Toronto Savaşı henüz bir yıl bile olmamıştı. Ve şimdi, etrafında... ona eşdeğer bir felaket yaşanmıştı. O savaşta orada bulunan diğer kişi ise, şu anda gülümsememek için elinden geleni yapıyordu.
"Ama onu indirmenizi söylemiştiniz, Bay Tempo," dedi Riley, Tempo'ya yaklaşırken.
"...Ne?" Tempo birkaç kez gözlerini kırptıktan sonra Riley'e baktı, ama onun elini başının üzerinde neredeyse bir yay şeklinde hareket ettirip beline doğru indirdiğini gördü.
"Evet..." Tempo dedi, "O... o gökyüzü demek.
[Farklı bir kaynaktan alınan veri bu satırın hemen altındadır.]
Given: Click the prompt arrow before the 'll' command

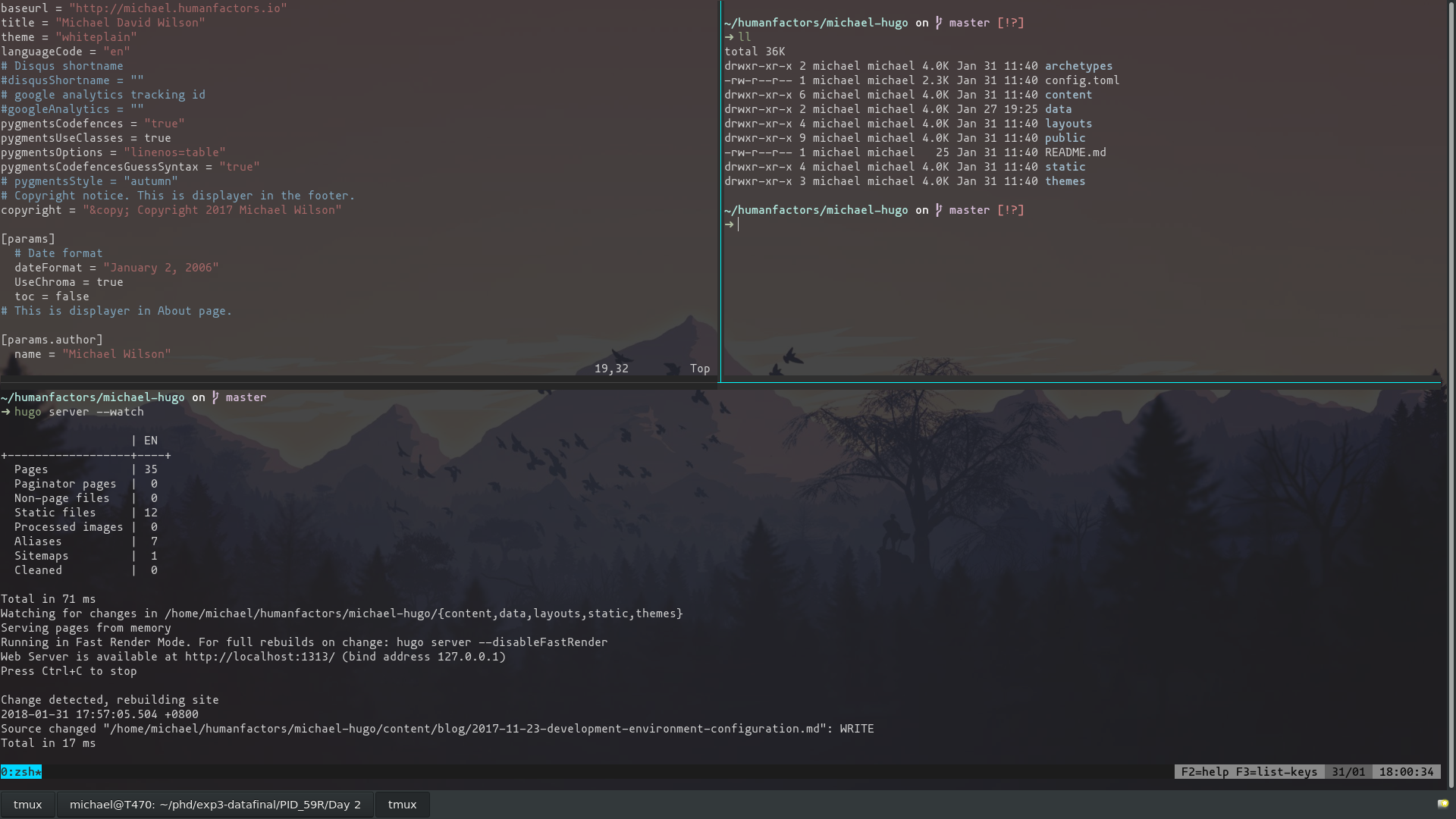Looking at the screenshot, I should click(x=729, y=37).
Onu gökyüzünde tutmanı söylemiştim."
"..." Riley de birkaç kez gözlerini kırptı, sonra gözlerini kapatıp kısa ama çok derin bir nefes aldı.
"Benim hatam, Bay Tempo," diye mırıldandı Riley, "Onu yere nazikçe indirmem gerektiğini sandım."
Zaten yere değen Tempo'nun dizleri, kuma daha da gömüldü. Etrafındaki her şey sanki durmuş gibi, zihni tamamen boşalmıştı, nefes bile almıyordu.
Gerçekten bir şey söylemek istiyordu, ama bunu yapmak akıl sağlığını dizlerinden daha da derine batırabilirdi. Riley emirlerini yanlış anladıysa, o zaman burada suçlu kimdi?
Hayır, bunu sormaya bile gerek yoktu. Riley'nin hayatta kalması bile bir mucizeydi, etrafındaki elektrik onu yok etmeye çalışırken V'yi kontrol etmesi ise daha da büyük bir mucizeydi. Ama onun işaret dilinde söylediği her şeyi anlamasını beklemek?
Tempo biliyordu... Tempo, hatanın tamamen kendisinde olduğunu biliyordu. Tüm bu ölümlerin sorumlusu oydu.
"...Ha?"
Tempo'nun sersemliği anlık oldu, çünkü keskin bir bulanıklık aniden yanından geçti ve Riley'i yoluna kat etti. Tempo içgüdüsel olarak Riley'i çekmek için elini uzattı, ama çok geçti.
Tempo'nun yapabileceği tek şey, Riley'nin Londra'nın kalıntıları üzerinde şiddetle sürüklenmesini izlemekti.
"Riley Ross!?"
Kısa süre sonra Tempo, her şeyi kaplayan kum ve toz izlerini görebiliyordu; ancak çöl şehrinin gürültüsü ve titremesi hâlâ etrafında çok canlıydı. Orada ne oluyorsa... Riley Ross kesinlikle başı beladaydı.
...Acaba daha önce gördüğü gri canavar mıydı? Hâlâ hayatta mıydı?
Tempo, Riley'e yardım etmek için koşmak üzereydi, ama bunu yapamadan, sakinleştirilmiş bir ses aniden kulağına fısıldadı.
"N... ne oldu?"
Tempo hızla arkasını döndü ve V'nin titrek kollarının onu kaldırmaya çalıştığını gördü.
"Ne... nerede... neredeyiz?"
"Te-"
Tempo cevap veremeden, arkasında başka bir gürültü patladı. O ve V, sesin geldiği yöne döndüler ve solgun zeminde yatan sarışın bir adam gördüler; gözleri kırmızı bir ışıkla parıldıyordu – Julius Reuben.
Genç adam yavaşça ayağa kalktı, saçlarını düzelttikten sonra ikisine baktı.
"...Umut Loncası," diye fısıldadı Julius, "Çocuğu güvenli bir yere götür, Tempo. Beni burada bırak, bu kötülüğün icabına bakayım."
"Ne? Sen kimsin?"
Julius, Tempo'nun şaşkınlıkla dolu sözlerini tamamen görmezden geldi ve birkaç saniye V'ye baktıktan sonra gözlerini kapatıp küçük bir iç çekişle nefes verdi.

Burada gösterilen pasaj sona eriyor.